The Invisible Life of Addie LaRue Book Review
The Invisible Life of Addie LaRue | 3/5 Stars | Fun Read, Fantasy, Slightly Overhyped.

Title: The Invisible Life of Addie LaRue
Author: V.E. Schwab
Pages: 560
Published: October 2020
Genres: Fantasy, Historical Fiction
Themes: Memory, History, Art
I’ll start off by saying that I went into this book already being a V.E. Schwab fan. I completely devoured the Shades of Magic trilogy, so I was eager to pick up a new release by her! The premise is compelling- a young woman makes a deal with the devil to live forever, with the caveat that she will be forgotten by everyone she meets. The idea of following someone through hundreds of years of history that can be virtually invisible is such a cool idea, but ultimately a very ambitious one that doesn’t quite pay off.
Summary
The story starts in France in 1714, where our protagonist Adeline LaRue is being forced into a marriage she doesn’t want to enter. Feeling desperate for a way out and against better warning to “never pray to the gods that answer after dark,” she makes a deal with a demonic entity she names Luc. In exchange for immortality, she will be forgotten by everyone she meets the moment they separate from her.
“You want an ending," she says. "Then take my life when I am done with it. You can have my soul when I don't want it anymore."
The reality of this deal sets in when her own mother and father don’t remember her and she has to leave the small town she’s desperately tried to be rid of. This search for a home, or lack of one, will follow her throughout the story. In addition to her inability to form human connections, Addie is unable to “leave her mark on the world” in other ways; whenever she writes, draws, or appears in photos it disappears. Her journey will take her all over the world over 300 years until she finally meets someone who remembers her name.
Review
“Do you think a life has any value if one doesn’t leave some mark upon the world?”
The Invisible Life of Addie LaRue poses some really interesting questions about what it means to be human. Addie starts out as a restless and adventure-hungry young woman that doesn’t want to follow the typical life of those around her. She loves to draw and go to the market in a larger town with her father. Addie is a character you will either love or hate, and I think that’s part of what makes her so appealing. The ‘seven freckles on her face for every love she would ever have’ will either be charming or annoying, but don’t ultimately have any plot payoff.

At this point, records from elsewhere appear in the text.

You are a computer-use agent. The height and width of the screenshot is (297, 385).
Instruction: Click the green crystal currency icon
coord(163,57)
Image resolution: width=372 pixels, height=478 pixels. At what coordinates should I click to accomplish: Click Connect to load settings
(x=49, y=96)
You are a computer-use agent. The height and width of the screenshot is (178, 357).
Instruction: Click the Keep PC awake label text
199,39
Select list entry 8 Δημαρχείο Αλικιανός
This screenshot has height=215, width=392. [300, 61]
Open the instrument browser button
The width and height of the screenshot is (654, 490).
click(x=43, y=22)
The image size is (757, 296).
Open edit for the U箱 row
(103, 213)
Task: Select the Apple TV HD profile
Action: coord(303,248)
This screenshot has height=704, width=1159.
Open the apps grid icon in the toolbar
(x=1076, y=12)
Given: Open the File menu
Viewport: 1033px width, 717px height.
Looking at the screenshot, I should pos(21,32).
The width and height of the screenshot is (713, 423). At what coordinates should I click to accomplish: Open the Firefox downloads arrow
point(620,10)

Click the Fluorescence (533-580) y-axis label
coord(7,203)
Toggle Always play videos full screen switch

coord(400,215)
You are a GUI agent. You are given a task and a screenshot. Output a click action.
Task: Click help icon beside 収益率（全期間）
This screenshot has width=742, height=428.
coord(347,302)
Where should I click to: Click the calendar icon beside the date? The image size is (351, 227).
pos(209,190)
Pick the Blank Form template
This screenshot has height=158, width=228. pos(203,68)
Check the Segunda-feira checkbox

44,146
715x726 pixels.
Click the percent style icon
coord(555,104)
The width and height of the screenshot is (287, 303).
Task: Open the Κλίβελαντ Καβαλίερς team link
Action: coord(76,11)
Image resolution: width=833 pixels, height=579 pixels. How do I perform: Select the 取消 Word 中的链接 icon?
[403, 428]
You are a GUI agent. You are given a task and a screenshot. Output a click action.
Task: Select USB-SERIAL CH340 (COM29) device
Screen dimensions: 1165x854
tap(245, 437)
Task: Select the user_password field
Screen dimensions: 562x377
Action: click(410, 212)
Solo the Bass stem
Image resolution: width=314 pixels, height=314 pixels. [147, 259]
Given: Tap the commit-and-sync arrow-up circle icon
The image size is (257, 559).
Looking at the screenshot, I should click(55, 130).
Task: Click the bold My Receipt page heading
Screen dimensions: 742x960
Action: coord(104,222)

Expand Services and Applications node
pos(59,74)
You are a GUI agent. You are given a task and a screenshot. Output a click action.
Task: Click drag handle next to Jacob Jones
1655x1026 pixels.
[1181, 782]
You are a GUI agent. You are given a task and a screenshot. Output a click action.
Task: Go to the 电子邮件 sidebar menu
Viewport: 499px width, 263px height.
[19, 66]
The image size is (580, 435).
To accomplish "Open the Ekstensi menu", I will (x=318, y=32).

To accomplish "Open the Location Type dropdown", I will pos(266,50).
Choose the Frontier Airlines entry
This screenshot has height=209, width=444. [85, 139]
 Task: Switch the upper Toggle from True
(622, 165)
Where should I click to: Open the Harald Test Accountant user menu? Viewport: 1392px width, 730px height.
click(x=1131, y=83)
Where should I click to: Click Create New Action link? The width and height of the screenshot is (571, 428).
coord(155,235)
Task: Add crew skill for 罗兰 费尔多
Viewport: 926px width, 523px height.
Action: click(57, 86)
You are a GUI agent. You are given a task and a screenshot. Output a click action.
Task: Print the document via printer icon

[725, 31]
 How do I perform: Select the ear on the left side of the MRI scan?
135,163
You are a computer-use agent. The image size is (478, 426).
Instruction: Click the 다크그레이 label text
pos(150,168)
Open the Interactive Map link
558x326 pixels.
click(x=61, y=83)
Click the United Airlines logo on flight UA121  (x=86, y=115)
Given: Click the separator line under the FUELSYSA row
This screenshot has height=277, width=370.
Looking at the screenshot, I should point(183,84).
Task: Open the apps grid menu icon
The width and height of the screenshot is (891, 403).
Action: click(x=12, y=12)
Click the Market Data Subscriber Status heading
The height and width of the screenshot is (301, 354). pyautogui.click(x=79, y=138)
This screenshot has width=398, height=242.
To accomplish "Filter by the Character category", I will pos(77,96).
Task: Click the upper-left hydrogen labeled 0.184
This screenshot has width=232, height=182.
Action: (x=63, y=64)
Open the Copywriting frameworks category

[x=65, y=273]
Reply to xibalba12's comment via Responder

For me, the most redeeming part of Addie is her toughness. Even though she can’t die, she still feels all the pain of hunger, thirst, cold, etc. She’s still human. During her first year, living on the streets in Paris, she essentially freezes to death and wakes up in a wagon full of corpses. She suffers far worse pains than a life of marriage and children in a small town would have brought upon her, but she is still determined not to give up her life.
As she begins to find her way of living despite the curse, she finds a loophole. Other people can paint her, write about her and so on, at least for the time they remember her. So she finds artists throughout history and acts as a kind of muse. As she begins to appear in museums around the world, she starts to learn something new about how to make a mark on the world.
“The first mark she left upon the world, long before she knew the truth, that ideas are so much wilder than memories, that they long and look for ways of taking root.”
For me, this is where the book starts to fall apart a little. Once she learns the power of implanting ideas, there would be so many things one could do with that power. But she continues to float around having one-night stands with artists and eventually starting a sexual relationship with Luc, and not really affecting history in any meaningful way.
Our connections with other humans mean we will leave a mark on the world in some way, no matter what. It’s the definition of ‘leaving a mark’ that varies from individuals and what Addie has to learn for herself. It’s the perceived value of the mark and how far it stretches. Every decision we make has implications for others, big or small, and I don’t feel like Addie really ever learns this. She doesn’t want to be under the power of a marriage or a small town, but she winds up under the power of Luc anyway. I think what’s most telling about the catch to her immortality is that she only leaves a mark on someone else’s life once they finally remember her.
“Being forgotten, she thinks, is a bit like going mad. You begin to wonder what is real, if you are real. After all, how can a thing be real if it cannot be remembered?”
This book has already received a lot of hype and I think that’s partially because Addie is such a polarizing character. She is living life her way whether you like it or not, which leads to both adoration and contempt. To me, Addie is someone so desperate to experience living, the good and the bad, that I can’t help but find her a character compelling enough to make the book worth reading.
“And there in the dark, he asks if it was really worth it.
Were the instants of joy worth the stretches of sorrow?
Were the moments of beauty worth the year of pain?
And she turns her head, and looks at him, and says 'Always'.